◆ Problem description ◆
Pictures stay out of the copy, which must hold exactly the lines from the one containing "Where should I" through the end of the material below.

Source material Block Start

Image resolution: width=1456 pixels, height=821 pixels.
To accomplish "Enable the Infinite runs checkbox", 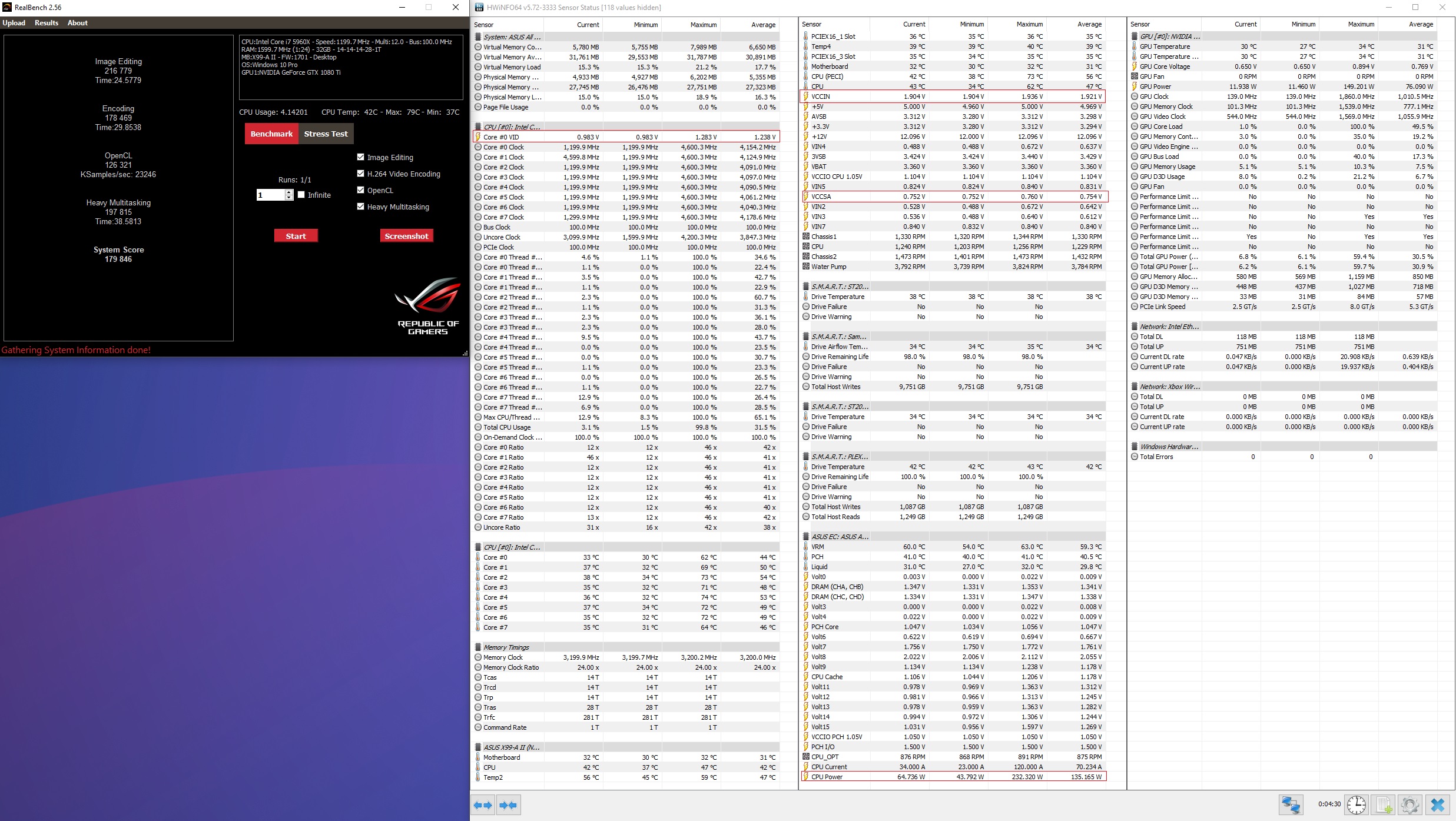I will coord(301,195).
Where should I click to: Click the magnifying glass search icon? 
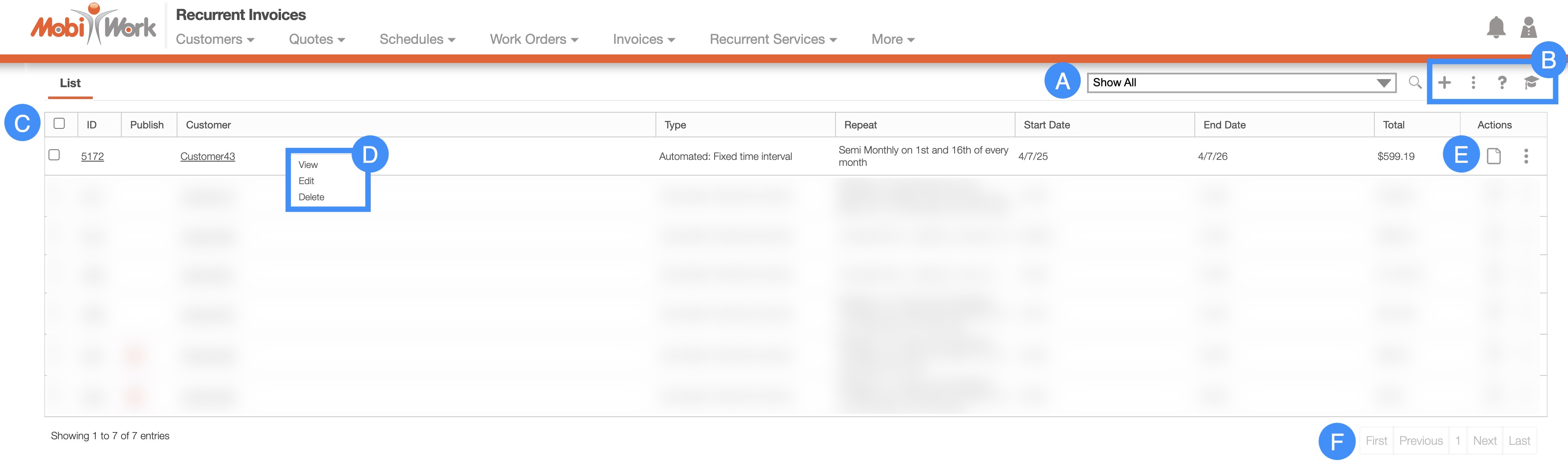1415,82
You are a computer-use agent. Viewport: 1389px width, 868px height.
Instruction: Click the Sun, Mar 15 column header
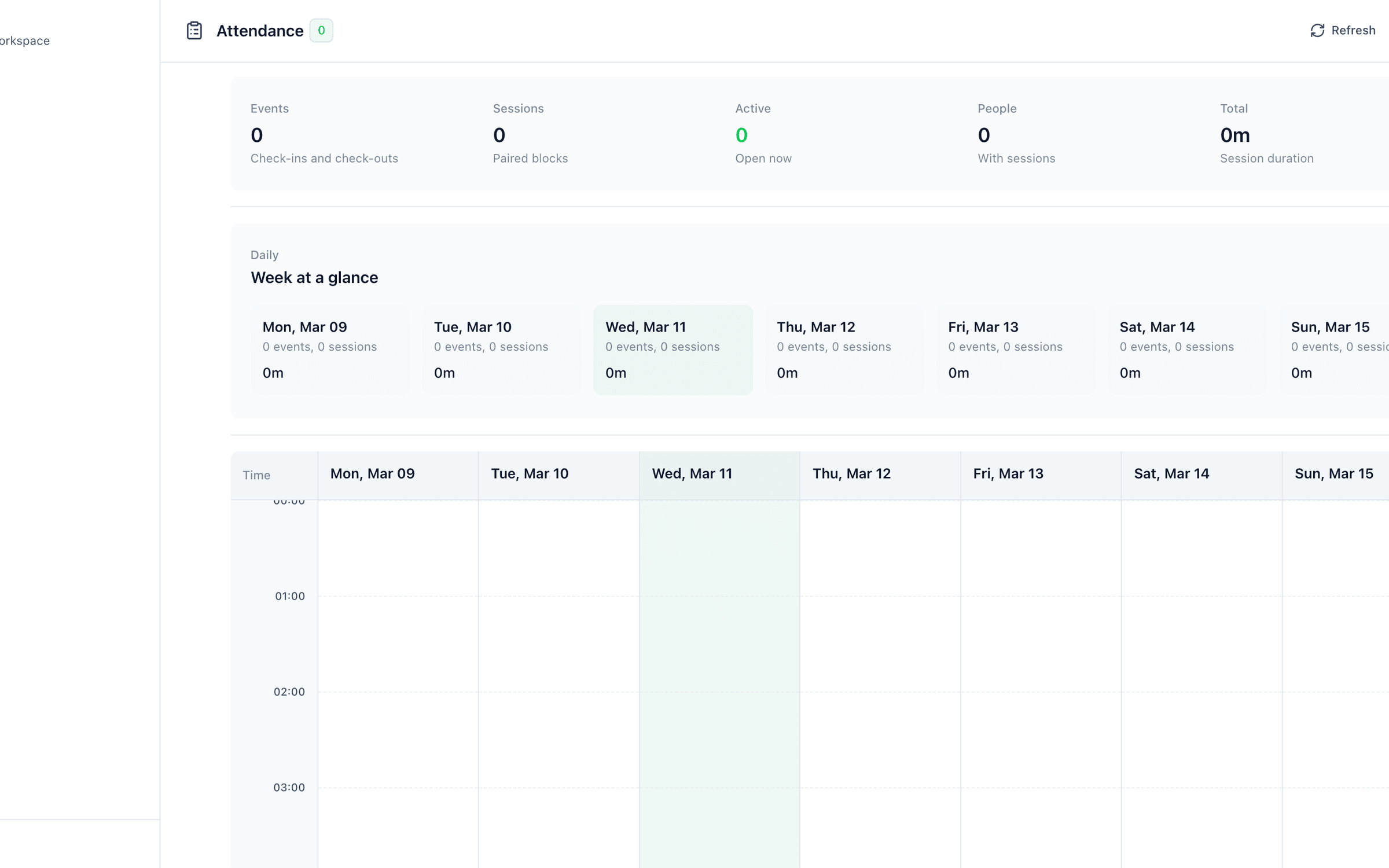tap(1334, 473)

Source material Block End

◆ Exercise output ◆
Where should I click to: Click the magnifying glass search icon? 
1415,82
You are a computer-use agent. Viewport: 1389px width, 868px height.
Instruction: Click the Sun, Mar 15 column header
tap(1334, 473)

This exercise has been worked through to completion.